The officer retreated, his back to the door.

A gun materialized in Huebner's hand. He squeezed off two rounds, it hit the officer center mass. The officer slid down the door, coughing blood and spraying his white uniform. He left a streak of crimson on the door.

Huebner picked up the form from beside the dying man as he watched the blood pool on the officer's chest. He called the exec, who cleaned up the blood.

The exec flung the body over the side of the ship.

* * *

The wind howled outside, it rocked the U-boat from side to side. Miller tried to reach his ship. He got static.

Nassif was having difficulties finding the ship on the sonar. But he saw another blip on the sonar, and it was closing in on them fast. He called the crew.

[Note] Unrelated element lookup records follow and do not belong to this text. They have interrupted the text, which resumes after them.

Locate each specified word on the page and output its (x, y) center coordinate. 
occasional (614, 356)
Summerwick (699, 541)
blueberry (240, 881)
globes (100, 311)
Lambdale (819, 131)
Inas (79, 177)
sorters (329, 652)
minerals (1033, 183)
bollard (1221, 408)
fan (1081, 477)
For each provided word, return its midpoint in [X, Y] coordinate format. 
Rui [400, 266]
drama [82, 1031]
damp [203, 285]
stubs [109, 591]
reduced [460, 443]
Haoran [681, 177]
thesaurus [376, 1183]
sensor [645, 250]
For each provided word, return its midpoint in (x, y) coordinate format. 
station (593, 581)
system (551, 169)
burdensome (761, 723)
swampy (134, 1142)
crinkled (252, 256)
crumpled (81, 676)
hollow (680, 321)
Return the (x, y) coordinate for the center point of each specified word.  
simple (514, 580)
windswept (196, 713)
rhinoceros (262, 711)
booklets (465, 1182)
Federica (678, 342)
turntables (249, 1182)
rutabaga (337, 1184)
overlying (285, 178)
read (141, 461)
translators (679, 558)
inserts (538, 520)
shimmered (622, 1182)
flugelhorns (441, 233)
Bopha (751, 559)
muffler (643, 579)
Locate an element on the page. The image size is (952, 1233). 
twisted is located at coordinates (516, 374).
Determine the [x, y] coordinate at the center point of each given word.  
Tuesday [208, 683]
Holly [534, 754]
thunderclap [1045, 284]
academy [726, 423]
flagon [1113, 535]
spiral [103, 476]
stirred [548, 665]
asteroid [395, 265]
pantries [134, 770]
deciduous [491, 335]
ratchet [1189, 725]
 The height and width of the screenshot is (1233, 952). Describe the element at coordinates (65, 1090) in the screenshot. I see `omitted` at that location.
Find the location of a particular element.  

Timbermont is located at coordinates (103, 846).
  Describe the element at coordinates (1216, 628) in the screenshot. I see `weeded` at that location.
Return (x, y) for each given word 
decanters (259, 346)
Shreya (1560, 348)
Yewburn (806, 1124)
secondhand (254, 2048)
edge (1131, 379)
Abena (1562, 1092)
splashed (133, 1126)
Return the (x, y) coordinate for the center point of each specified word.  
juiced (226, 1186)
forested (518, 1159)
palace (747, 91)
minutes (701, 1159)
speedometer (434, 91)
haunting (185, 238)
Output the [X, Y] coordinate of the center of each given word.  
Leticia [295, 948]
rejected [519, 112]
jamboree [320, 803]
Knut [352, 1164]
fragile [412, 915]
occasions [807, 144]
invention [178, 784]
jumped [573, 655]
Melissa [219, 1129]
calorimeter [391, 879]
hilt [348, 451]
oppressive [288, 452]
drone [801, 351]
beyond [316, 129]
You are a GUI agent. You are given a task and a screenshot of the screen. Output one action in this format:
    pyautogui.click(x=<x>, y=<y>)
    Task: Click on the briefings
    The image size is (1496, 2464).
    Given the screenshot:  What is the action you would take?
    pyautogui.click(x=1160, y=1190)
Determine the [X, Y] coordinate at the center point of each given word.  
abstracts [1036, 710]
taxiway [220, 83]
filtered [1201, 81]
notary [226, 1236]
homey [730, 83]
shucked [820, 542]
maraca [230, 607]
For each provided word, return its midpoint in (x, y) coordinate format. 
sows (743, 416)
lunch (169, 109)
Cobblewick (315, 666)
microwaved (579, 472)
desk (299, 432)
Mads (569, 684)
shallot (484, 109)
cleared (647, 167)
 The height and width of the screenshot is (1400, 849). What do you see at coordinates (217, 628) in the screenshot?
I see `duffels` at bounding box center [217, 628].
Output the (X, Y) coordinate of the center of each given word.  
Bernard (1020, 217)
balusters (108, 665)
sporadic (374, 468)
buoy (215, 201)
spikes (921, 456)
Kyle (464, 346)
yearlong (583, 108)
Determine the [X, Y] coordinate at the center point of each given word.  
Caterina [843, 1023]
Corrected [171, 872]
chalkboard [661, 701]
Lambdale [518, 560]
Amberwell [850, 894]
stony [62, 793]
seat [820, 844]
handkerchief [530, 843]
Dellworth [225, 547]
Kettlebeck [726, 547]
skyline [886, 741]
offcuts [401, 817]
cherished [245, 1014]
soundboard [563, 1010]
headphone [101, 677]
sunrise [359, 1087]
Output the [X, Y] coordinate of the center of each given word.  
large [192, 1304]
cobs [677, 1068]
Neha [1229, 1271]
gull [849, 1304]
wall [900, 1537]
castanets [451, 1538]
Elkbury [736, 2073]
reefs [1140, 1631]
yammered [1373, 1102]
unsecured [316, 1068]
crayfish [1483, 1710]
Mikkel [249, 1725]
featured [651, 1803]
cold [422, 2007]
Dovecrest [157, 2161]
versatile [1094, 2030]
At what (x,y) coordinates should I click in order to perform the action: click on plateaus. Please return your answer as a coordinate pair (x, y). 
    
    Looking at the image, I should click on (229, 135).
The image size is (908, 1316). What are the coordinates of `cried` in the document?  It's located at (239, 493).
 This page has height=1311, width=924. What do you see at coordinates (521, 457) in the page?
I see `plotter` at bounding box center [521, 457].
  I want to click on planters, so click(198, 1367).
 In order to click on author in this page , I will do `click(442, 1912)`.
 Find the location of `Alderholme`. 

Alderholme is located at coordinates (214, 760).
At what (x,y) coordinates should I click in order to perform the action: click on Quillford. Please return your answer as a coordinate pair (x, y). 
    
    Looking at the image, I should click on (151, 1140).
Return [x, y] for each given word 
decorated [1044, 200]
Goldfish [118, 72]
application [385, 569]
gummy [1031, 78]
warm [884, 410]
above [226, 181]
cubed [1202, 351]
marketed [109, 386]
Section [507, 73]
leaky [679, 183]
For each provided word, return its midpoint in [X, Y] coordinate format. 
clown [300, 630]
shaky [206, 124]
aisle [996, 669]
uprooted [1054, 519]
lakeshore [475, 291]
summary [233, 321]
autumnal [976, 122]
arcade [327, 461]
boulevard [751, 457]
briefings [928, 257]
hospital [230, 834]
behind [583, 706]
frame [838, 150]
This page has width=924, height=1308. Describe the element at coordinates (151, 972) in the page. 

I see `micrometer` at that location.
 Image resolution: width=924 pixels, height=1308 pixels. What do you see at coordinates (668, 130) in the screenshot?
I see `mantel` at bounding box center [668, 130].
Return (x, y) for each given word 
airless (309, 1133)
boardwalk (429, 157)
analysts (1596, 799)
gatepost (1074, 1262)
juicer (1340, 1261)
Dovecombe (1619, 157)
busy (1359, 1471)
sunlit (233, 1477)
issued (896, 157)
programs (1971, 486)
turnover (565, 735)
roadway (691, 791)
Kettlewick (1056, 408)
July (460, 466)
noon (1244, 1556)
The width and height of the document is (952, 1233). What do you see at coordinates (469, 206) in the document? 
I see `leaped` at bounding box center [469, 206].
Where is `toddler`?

"Are we expecting company?" Nassif asked Miller.

“No, why?"

They stared at the black screen. There was the blip that was the U-boat and another that was moving faster than they were.

"And it's coming from behind." Miller frowned.

"The major," Itay Friedman said.

Miller instructed the bodyguard to find the Argentine major.

Meanwhile, it had begun raining violently outside. Dark clouds hung so low they could row their boats into them. Nicolai and Borodin went up the hatch and saw the destroyer gaining on the U-boat.

* * *

It had gotten so dark, and the sea tumultuous, that shooting was almost impossible. The waves tossed the ship up and down. Admiral Huebner ordered that flares be fired.

And then the long guns be fired at the U-boat.

Hesitant at first, the exec would not give the order. He remembered the body of the second officer now being torn by the waves and fishes. He gave the order.

* * *

The U-boat was getting rocked on the waves. Each member of the team held on to something.

Peter Williams's symptoms were fading. He had nearly reached self-composure, but the color was leaving the faces of the others as they held on to life.

Nassif called out, "We are locked! We are locked!"

"What!?" Ted shouted.

"Missiles."

Before the missiles, there were shots. A few hit the water beside the vessel. Two glanced off the prow.

"We need to dive! We are diving, hold on to something!"